From Iceland — Krazy Katz

Krazy Katz

Published July 22, 2014

ZEBRA KATZ @HÚRRA, July 18

Krazy Katz
Ragnar Egilsson
Photo by
Alda Villiljós

ZEBRA KATZ @HÚRRA, July 18

Only in Iceland can you purposefully come an hour late and still be an hour early. Just a handful of people were there when I arrived and the backroom stage area was still closed.

First DJ was playing some really interesting tracks. It was a nice change of pace to hear some weird hip hop played in clubs. I was dying to annoy him with a “song ID, plz” request a couple of times. Also he was slipping up in the mix and it was getting on my nerves more than it should. Room was close to empty up until the end of his set. The guy taking over took a Top 40 hip hop utilitarian approach: 4x Queen Bey, 2x Ye, 1x that poppy Angel Haze track. A patchwork of hits, but it managed to Frankenstein some vitality into those swaying Icelandic corpses.

Gísli Pálmi. GP. Mister Swagalegur. I’ll say what I’ve said before, the production on those songs is usually great but I’m not completely sold on GP. But he has shitloads of stage charm and no one can take that away from him.

Húrra has the last sort-of indoor smoking spot in Iceland and the smell was definitely travelling. The ventilation system wasn’t working and the backroom stage area was packed. I got to revisit my old smoke-filled buttnasty club days. The sweat was literally dripping from the ceiling and every glass surface. At that moment I would have suffered an Ásgeir marathon as long as it was in a chilled room.

The last act of the night went by a little first name Zebra, last name Katz, middle name Fucking, but you know about that. If you weren’t there then you missed a hell of a show. Stop reading, you’ll only bum yourself out.

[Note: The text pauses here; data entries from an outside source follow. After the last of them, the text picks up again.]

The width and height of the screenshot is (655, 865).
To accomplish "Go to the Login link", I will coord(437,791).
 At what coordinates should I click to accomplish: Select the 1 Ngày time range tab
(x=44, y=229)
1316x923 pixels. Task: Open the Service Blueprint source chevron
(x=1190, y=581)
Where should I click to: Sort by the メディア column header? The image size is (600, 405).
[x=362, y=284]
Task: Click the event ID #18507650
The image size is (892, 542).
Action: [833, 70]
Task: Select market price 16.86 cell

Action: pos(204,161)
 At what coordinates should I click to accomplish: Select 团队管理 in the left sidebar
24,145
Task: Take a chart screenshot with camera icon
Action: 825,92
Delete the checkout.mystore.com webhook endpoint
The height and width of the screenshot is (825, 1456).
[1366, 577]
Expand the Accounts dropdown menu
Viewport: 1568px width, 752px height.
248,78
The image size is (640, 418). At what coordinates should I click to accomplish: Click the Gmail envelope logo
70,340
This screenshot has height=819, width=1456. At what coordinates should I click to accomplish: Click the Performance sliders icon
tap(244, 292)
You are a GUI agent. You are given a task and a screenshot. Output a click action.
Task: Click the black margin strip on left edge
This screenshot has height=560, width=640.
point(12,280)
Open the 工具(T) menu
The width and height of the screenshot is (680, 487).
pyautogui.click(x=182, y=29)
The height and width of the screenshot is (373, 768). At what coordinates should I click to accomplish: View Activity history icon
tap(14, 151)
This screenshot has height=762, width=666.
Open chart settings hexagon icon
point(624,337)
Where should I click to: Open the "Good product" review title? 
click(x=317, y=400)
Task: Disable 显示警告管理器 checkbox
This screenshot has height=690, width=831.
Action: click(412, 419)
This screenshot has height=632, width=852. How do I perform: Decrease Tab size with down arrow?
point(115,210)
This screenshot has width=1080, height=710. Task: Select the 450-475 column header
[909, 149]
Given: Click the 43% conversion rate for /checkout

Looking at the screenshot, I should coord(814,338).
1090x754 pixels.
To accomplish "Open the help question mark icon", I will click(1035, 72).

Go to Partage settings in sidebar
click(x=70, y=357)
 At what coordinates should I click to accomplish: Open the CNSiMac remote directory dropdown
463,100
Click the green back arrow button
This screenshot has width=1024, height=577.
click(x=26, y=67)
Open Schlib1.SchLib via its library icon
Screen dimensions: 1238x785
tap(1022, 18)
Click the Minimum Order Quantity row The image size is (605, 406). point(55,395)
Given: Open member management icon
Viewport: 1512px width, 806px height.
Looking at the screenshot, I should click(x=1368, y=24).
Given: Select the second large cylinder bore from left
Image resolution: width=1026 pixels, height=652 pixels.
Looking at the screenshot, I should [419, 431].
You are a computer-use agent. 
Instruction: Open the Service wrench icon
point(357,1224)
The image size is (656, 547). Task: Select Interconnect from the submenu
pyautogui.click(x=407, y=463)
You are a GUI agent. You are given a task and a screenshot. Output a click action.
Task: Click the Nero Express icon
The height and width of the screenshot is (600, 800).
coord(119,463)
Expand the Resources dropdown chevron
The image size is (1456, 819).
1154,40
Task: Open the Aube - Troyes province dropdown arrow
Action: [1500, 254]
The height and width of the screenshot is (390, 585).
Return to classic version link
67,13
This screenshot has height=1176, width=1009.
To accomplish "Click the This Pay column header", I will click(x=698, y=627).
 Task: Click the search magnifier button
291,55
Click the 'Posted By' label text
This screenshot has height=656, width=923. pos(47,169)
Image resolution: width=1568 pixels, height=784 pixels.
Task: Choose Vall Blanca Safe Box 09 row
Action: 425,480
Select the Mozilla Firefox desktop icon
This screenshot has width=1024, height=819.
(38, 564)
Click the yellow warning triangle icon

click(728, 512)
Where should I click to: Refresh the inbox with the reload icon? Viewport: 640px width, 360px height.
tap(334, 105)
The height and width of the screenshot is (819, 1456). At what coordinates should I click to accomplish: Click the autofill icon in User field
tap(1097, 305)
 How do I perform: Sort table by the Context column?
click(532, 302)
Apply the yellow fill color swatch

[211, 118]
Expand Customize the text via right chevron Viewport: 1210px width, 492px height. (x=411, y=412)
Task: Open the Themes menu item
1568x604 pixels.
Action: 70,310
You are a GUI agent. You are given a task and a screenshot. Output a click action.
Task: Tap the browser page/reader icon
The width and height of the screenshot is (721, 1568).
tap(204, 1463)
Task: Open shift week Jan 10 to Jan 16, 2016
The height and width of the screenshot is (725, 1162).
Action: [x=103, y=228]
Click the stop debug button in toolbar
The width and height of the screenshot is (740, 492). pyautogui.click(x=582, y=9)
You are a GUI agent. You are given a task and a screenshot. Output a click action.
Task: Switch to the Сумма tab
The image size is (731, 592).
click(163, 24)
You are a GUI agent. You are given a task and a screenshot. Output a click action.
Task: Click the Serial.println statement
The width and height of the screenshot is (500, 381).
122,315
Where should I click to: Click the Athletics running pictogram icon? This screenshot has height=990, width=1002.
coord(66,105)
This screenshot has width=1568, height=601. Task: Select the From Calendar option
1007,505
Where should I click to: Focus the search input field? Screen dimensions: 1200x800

There are more skilled rappers out there, but his grace is that his music has its own style and texture. Ima Read was one of the craziest songs I heard that year, hands down. And he‘s definitely fared better than his old collaborator Azealia Banks who seems insistent on shredding her career into confetti through the art of social media.

But the only confetti here at Húrra was the thick drops of sweat and rhymes sploshing onto our heads. Zebra played through a People Under the Stairs gimp mask and several layers of fashionabilia. Frosti Gnarr twiddeled about next to the producer for some reason. Now Katz was hanging upside down from the rafters, calling folks on stage to man the dancing while he had a quick “where-the-fuck-is-that-pitcher-of-water-Gísli-Pálmi-had” look around.

They forgot to charge me for one of the beers. Goaaaal! Back dancing, Zebra was guiding a chant of “that bitch” to the track, which launched him, and a thousand elaborate jackets, into the public eye. There’s something about a crowd of sweaty people, some of which were possibly buzzing on industrial strength stimulants, singing “cut that bitch” at the top of their lungs that just takes me back to my days as a Taylor Swift roadie.

Incidentally, this has been a remarkably well-behaved crowd. And the moment the last track ended the room emptied into the streets into a heaving mass of red-on-pasty-faced downtown dipsters. The 7-foot tall elemental being which had attended the concert in (no joke) layers of head-to-toe fur was nowhere to be seen.